Do this:
Can you collect every line of the listing below that contains the word "arrow" and copy each one out in full? Matching is case-sensitive.
:: Listed records
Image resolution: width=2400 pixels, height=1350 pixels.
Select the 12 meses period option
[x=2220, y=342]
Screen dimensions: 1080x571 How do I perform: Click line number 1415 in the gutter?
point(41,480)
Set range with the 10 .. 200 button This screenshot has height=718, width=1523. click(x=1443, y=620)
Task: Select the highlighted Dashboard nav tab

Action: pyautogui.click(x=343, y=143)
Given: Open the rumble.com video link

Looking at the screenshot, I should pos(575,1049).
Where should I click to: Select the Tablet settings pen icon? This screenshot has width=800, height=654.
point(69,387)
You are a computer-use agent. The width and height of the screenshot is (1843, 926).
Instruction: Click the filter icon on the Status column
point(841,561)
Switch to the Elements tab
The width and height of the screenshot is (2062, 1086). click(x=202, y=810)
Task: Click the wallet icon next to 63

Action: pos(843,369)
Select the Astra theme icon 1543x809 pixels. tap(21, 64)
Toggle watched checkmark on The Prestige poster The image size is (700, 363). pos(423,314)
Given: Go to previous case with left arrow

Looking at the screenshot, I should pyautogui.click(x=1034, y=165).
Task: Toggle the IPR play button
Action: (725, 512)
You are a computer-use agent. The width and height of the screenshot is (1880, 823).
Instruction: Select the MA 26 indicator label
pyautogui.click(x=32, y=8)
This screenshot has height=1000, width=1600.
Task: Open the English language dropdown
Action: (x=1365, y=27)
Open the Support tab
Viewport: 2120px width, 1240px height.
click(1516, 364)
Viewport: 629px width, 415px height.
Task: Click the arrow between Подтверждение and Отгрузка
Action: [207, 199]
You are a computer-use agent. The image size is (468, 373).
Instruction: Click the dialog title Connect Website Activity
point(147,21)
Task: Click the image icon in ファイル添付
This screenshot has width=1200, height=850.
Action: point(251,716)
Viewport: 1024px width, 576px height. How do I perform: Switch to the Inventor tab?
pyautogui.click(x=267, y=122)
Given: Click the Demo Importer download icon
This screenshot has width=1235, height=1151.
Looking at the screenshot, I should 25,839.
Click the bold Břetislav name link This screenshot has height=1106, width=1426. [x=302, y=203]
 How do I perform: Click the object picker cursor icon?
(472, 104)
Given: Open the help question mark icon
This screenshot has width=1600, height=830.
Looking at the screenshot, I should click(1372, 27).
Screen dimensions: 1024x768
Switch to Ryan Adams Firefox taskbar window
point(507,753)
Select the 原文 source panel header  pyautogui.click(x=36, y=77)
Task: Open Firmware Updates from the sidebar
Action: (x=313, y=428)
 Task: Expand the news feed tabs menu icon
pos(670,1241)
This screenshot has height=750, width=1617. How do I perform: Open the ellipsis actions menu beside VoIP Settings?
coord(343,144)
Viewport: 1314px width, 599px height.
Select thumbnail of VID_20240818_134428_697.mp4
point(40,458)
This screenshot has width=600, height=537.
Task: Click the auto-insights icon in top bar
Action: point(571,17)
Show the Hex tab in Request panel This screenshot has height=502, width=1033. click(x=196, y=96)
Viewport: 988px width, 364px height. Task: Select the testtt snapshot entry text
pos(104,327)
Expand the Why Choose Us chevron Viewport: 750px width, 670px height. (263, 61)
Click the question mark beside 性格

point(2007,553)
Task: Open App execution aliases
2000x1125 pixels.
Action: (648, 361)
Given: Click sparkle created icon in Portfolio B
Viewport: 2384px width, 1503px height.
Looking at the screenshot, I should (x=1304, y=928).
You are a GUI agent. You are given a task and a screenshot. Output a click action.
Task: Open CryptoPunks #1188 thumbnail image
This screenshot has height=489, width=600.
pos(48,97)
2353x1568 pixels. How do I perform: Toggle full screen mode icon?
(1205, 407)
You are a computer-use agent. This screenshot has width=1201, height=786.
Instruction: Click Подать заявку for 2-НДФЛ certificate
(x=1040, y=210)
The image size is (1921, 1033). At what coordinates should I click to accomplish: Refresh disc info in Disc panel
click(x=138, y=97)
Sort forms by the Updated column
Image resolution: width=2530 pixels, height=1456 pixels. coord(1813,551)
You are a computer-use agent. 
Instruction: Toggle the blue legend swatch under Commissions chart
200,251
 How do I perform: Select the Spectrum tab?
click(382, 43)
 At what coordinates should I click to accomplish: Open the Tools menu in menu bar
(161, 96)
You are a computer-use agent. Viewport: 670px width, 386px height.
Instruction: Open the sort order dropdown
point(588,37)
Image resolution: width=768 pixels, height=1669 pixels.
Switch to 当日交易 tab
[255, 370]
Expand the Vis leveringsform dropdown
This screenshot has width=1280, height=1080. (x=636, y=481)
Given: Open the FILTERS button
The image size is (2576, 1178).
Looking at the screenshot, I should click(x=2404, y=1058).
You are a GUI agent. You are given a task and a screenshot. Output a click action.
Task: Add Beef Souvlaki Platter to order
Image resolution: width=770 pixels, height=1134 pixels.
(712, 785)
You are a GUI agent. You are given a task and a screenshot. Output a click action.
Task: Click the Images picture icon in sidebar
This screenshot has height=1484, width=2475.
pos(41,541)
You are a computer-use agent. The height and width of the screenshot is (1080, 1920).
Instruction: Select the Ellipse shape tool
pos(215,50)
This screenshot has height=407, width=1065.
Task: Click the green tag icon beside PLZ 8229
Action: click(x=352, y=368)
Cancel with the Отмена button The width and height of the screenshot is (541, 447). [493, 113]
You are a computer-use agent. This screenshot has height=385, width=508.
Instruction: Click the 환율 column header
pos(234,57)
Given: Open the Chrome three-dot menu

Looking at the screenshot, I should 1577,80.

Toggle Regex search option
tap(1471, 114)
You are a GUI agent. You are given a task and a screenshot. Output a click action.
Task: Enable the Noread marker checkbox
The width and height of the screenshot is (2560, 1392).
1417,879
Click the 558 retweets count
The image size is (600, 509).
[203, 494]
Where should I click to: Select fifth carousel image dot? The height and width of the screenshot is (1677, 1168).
::::
Final answer:
Given: Go to previous case with left arrow
Task: Click the arrow between Подтверждение and Отгрузка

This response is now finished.